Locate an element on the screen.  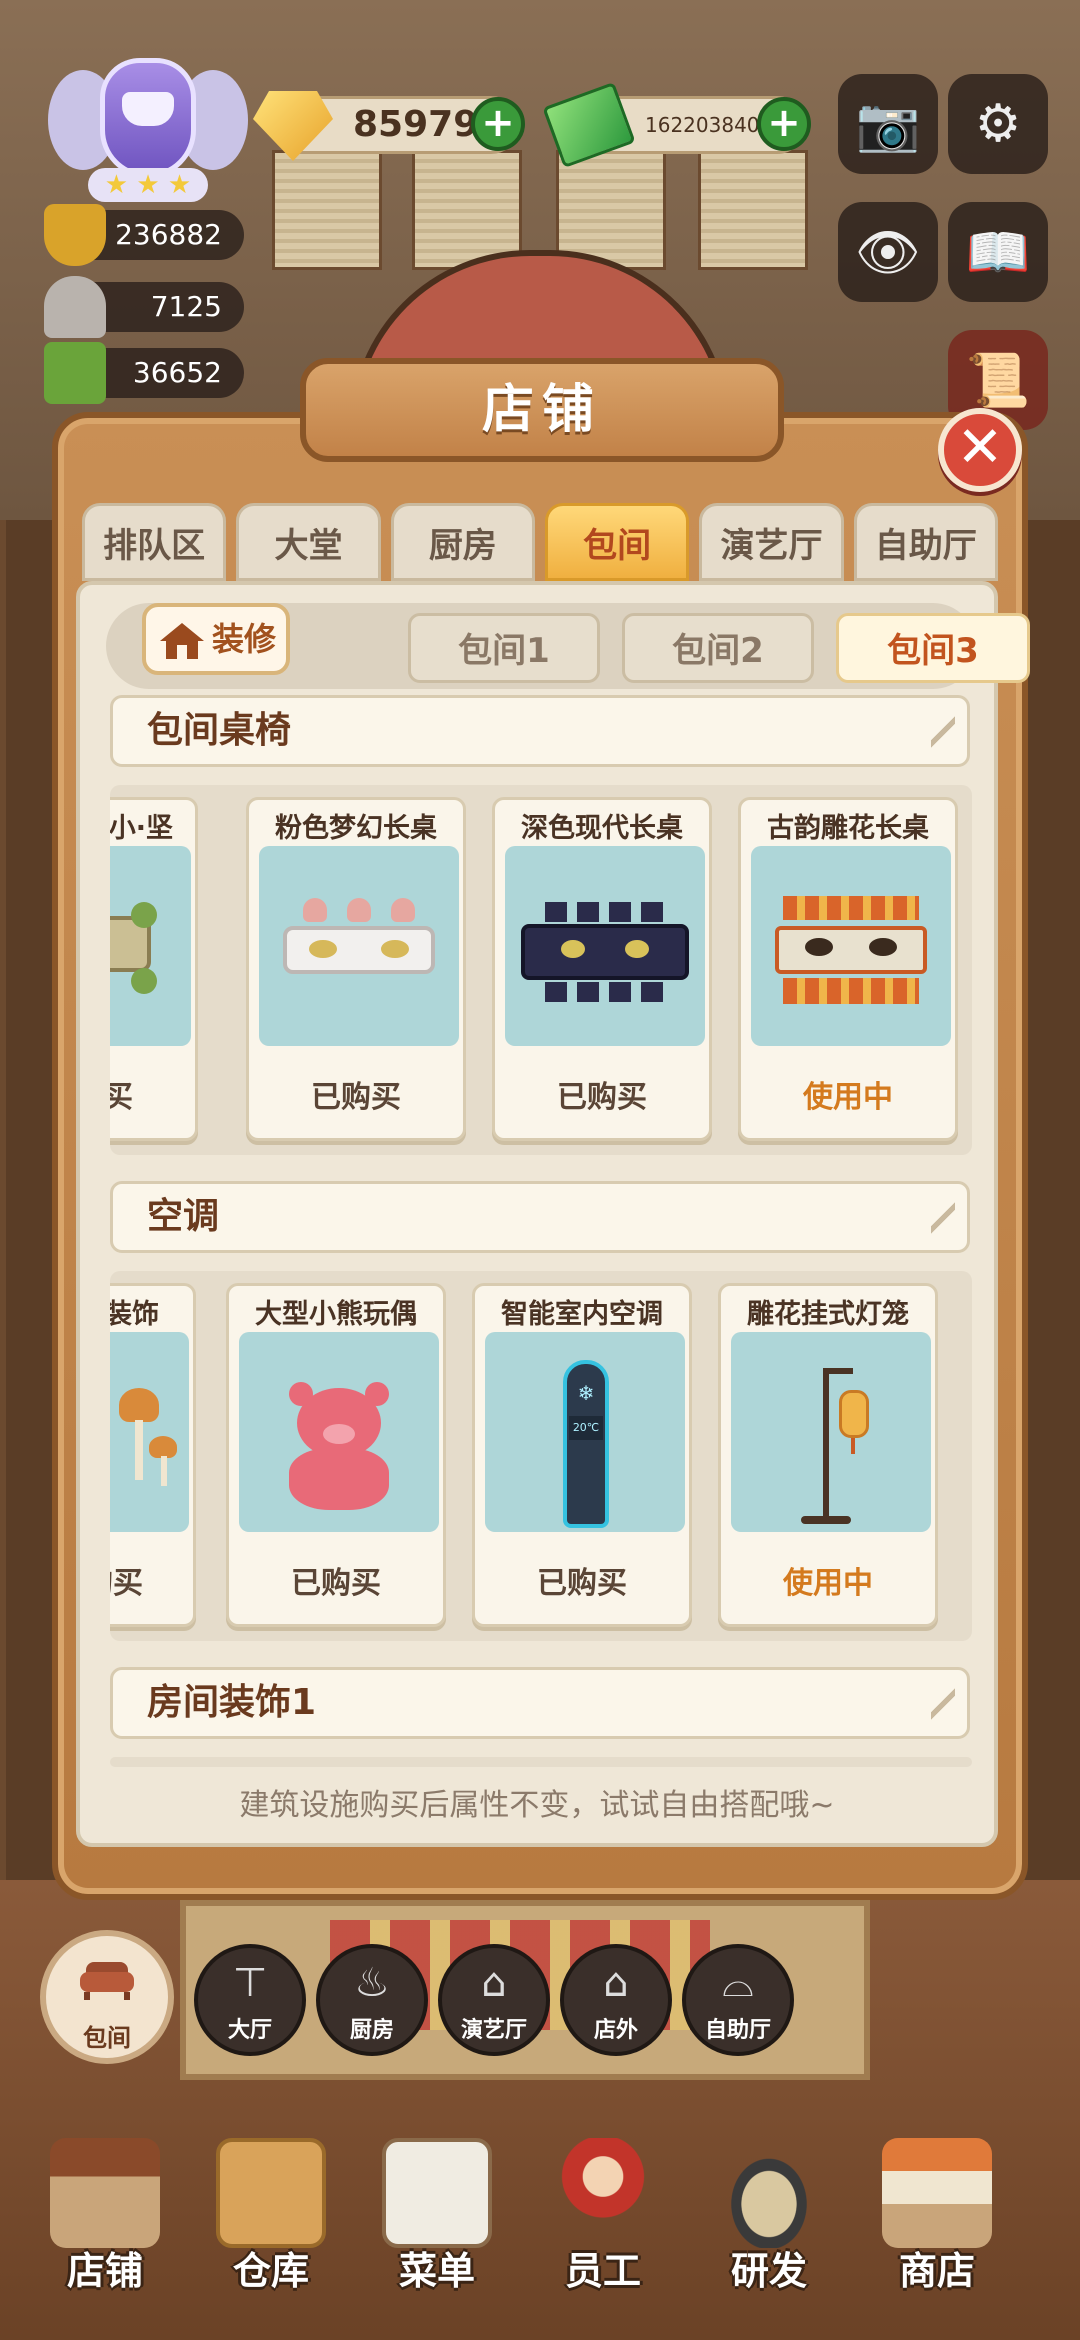
area-button-buffet: ⌓ 自助厅 is located at coordinates (738, 2000).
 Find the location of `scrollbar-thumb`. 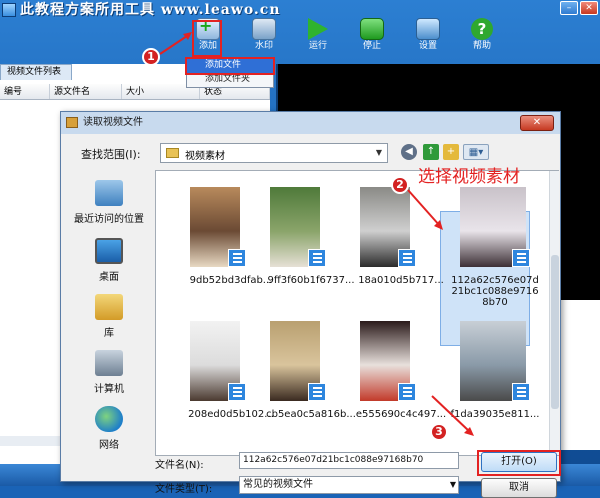

scrollbar-thumb is located at coordinates (555, 332).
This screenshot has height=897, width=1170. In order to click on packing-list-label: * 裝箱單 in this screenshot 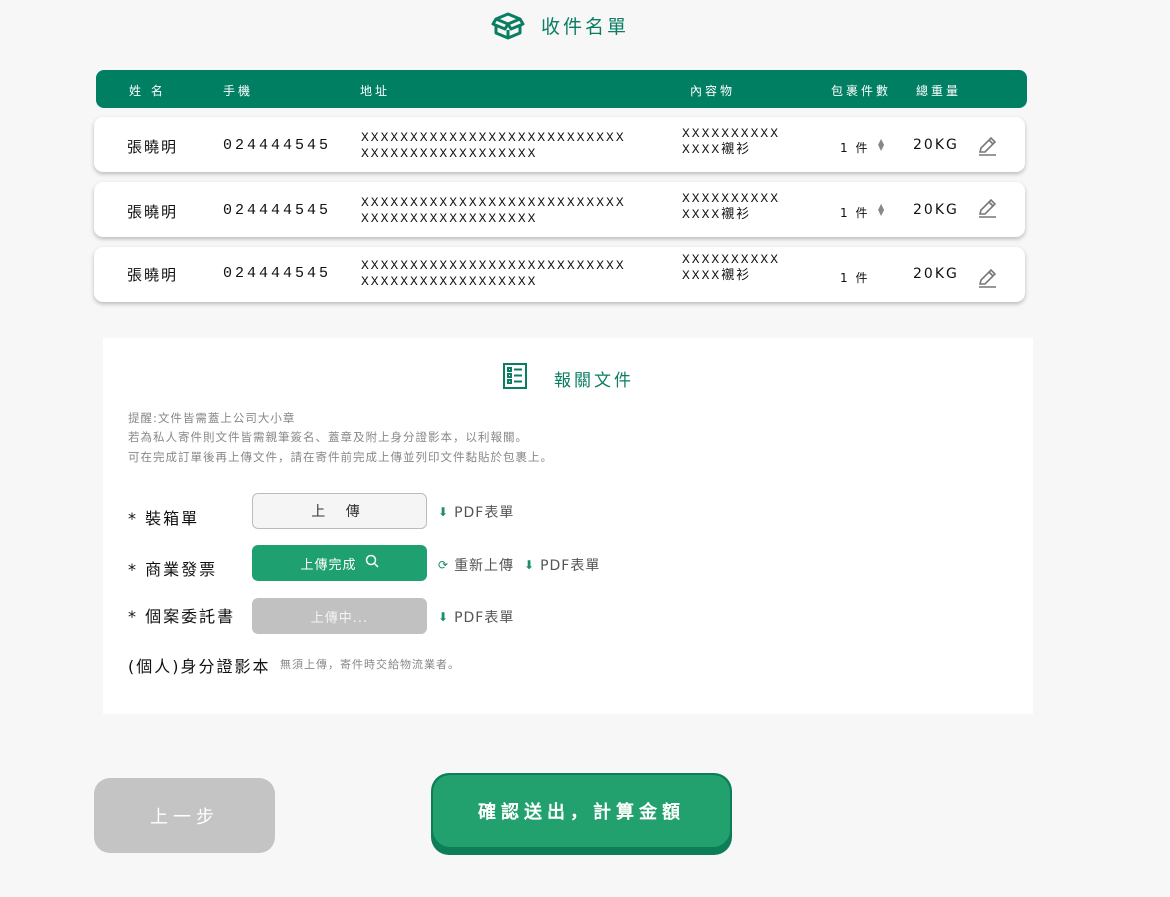, I will do `click(164, 518)`.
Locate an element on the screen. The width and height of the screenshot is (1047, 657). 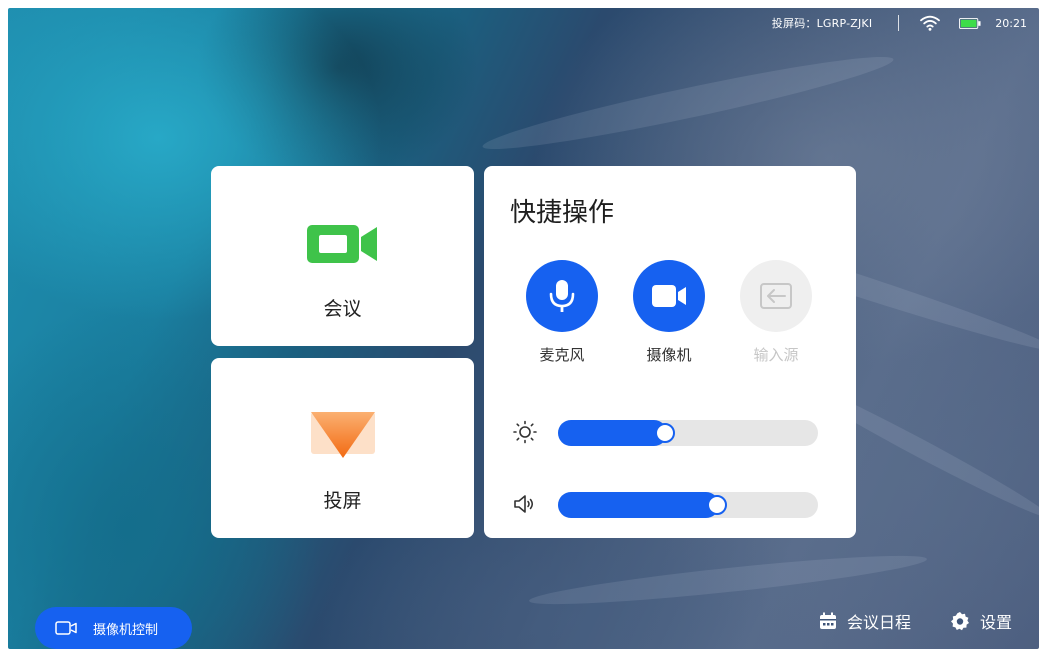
◆ ◆ ◆ ◆ ◆ ◆ ◆
[To-do item]: Quote the items word for word, starting at the first line of the items and ending at the line that contains "scrollbar-thumb is located", both included. Leave out the pictures.

[Written answer]:
Locate an element on the screen.  
area-button-buffet: ⌓ 自助厅 is located at coordinates (738, 2000).
 Find the location of `scrollbar-thumb`. 

scrollbar-thumb is located at coordinates (555, 332).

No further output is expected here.